Outcome | Odds Ratio | Confidence Interval | p-Value |
---|---|---|---|
Mortality | 2.8 | 0.6–8.6 | 0.1 |
Re-operation | 5.0 | 3.3–7.6 | <0.001 |
Absolute difference | Confidence interval | p-value | |
Billed hospital charges | $794,446 | $794,444–794,448 | <0.001 |
After adjusting for patient co-variates (Supplementary Table 6), recurrent post-operative HAEC was not associated with an increased odds of one-year in-hospital mortality (adjusted Odd Ratio: [aOR] 3.3, CI 0.88–12.1, p-value 0.08) (Table 4). On univariate analysis, children who developed recurrent HAEC were more likely to undergo ostomy placement following their index pull-through procedure (22.5% vs 3.8%, p < 0.001) and had an increased rate of repeat pull-through that approached statistical significance (6.5% vs 3.2%, p = 0.07). After adjusting for patient co-variates (Supplementary Table 6), recurrent post-operative HAEC was associated with a significant increase in the odds of repeat pull-through or placement of an ostomy after a pull-through (adjusted Odd Ratio: [aOR] 5.2, CI 3.3–8.1, p < 0.001) (Table 5). After adjusting for salient patient characteristics (Supplementary Table 6), recurrent HAEC was associated with an absolute increase in total hospital charges in the first year of life of $58,964 (95%CI: $58,962–58,966, p < 0.001, Fig. 3).
Table 4.
Risk factor | Odds ratio | Confidence Interval | p-Value |
---|---|---|---|
Recurrent HAEC | 3.3 | 0.88–12.1 | 0.08 |
Birth weight (kg) | 0.29 | 0.15–0.57 | <0.001 |
AUC 0.83, Brier Score 0.008.
Table 5.
Risk factor | Odds ratio | Confidence interval | p-Value |
---|---|---|---|
Recurrent HAEC | 5.2 | 3.3–8.1 | <0.001 |
History of central nervous system infection | 2.3 | 1.0–5.0 | 0.04 |
AUC 0.73, Brier Score 0.07.
3. Discussion
3.1. Summary of results
In a large cohort of children with HD treated at U.S. children’s hospitals we identified a 7% rate of recurrent post-operative enterocolitis. Rates varied from 0 to 33% by hospital. Risk factors for recurrent post-operative HAEC included pre-operative HAEC, history of central nervous system infection, and congenital chromosome abnormalities, but did not include hospital or surgeon volume, placement of an ostomy prior to pull-through, congenital cardiac anomalies or chromosome abnormalities. Recurrent post-operative HAEC did not have an impact on inpatient mortality, but it did increase odds of condition-specific re-operation and billed hospital charges.

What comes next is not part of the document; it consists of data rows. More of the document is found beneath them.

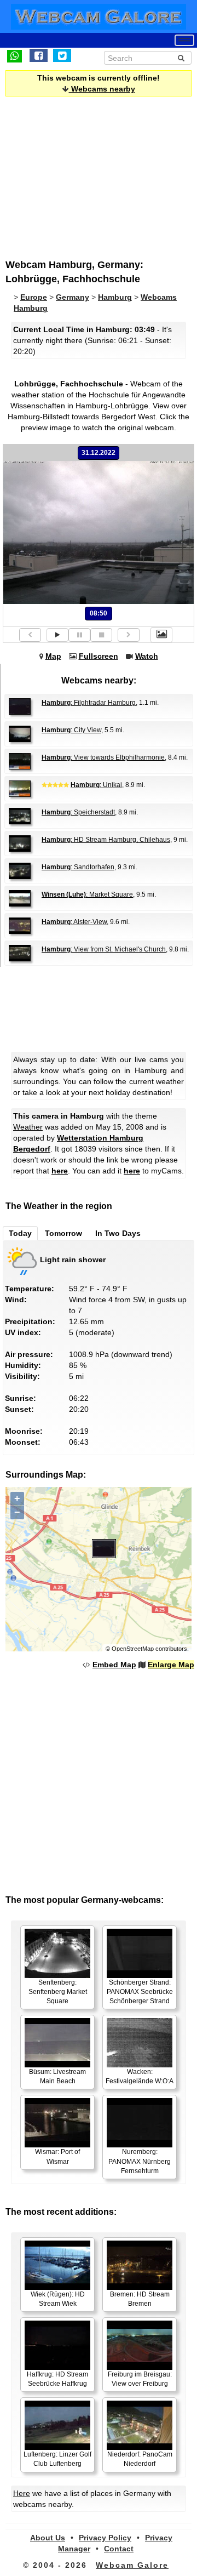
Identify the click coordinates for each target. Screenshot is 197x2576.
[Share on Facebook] (38, 55)
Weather (28, 1126)
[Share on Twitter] (62, 55)
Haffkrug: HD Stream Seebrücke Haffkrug (57, 2378)
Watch (146, 656)
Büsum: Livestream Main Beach (57, 2076)
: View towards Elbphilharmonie (103, 757)
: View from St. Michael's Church (104, 949)
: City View (71, 730)
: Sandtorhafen (78, 867)
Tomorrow (63, 1233)
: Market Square (87, 894)
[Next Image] (129, 635)
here (59, 1170)
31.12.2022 (98, 453)
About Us (47, 2537)
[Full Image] (161, 634)
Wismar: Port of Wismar (57, 2156)
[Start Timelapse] (57, 635)
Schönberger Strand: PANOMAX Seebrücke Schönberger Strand (140, 1992)
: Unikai (96, 785)
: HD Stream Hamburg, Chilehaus (106, 840)
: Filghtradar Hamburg (89, 702)
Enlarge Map (171, 1664)
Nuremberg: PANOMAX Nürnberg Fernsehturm (139, 2161)
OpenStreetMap (133, 1648)
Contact (119, 2548)
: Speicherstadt (78, 812)
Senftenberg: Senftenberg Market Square (57, 1992)
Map (53, 656)
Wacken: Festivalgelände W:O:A (139, 2076)
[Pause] (79, 635)
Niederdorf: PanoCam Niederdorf (139, 2458)
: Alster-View (74, 922)
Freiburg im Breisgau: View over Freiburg (140, 2378)
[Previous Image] (30, 635)
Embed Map (114, 1664)
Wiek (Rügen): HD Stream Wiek (58, 2298)
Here (21, 2493)
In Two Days (118, 1233)
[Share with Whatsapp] (14, 55)
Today (20, 1233)
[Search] (181, 58)
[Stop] (101, 635)
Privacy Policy (105, 2537)
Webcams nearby (102, 88)
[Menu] (184, 40)
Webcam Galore (132, 2565)
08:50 (98, 613)
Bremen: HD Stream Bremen (140, 2298)
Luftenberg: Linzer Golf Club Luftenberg (57, 2458)
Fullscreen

3.2. Comparison to previous literature
There are few previous large database studies of post-operative HAEC to which we can compare our identified rate of HAEC. Nevertheless, our post-operative HAEC rate of 13% with a range from 0% to 33% is consistent with previous literature which has reported a range from 2% to 33% in single center studies [2, 4–6]. Most previous studies do not break down post-operative HAEC into single episodes versus recurrent HAEC, however Teitelbaum at al reported a rate of recurrent HAEC of 4%, which is slightly lower than our recurrent rate of 7% [4]. We chose to study recurrent HAEC due to the limitations of using an administrative database to define HAEC. A single episode of HAEC may be related to miscoding, however, it is significantly less likely that two or more episodes could be related to miscoding.
While previous studies had identified trisomy 21 as a risk factors for HAEC [4, 10], this was not supported in our data, as presence of any chromosomal abnormality was not a significant risk factor for HAEC. This is consistent with a more recent single center retrospective study by Kwendakwema et al., which showed that there was no increase in rates of HAEC in trisomy 21 patients in their series [19]. Previous studies have identified the presence of additional congenital anomalies including neurologic anomalies and cardiac anomalies as risk factors for HAEC, however, in these studies these anomalies are specifically mentioned in the context of trisomy 21 and were not analyzed independently [2,8]. In our study, while trisomy 21 and congenital cardiac anomalies were not found to be a risk factor for post-operative HAEC, congenital neurologic anomalies and history of central nervous system infection were significant risk factors. Previous studies have been conflicting about whether or not pre-operative HAEC infers a greater risk of post-operative HAEC [2, 20, 21]. Our study found that patients who had a previous episode of HAEC were more likely to develop subsequent episodes.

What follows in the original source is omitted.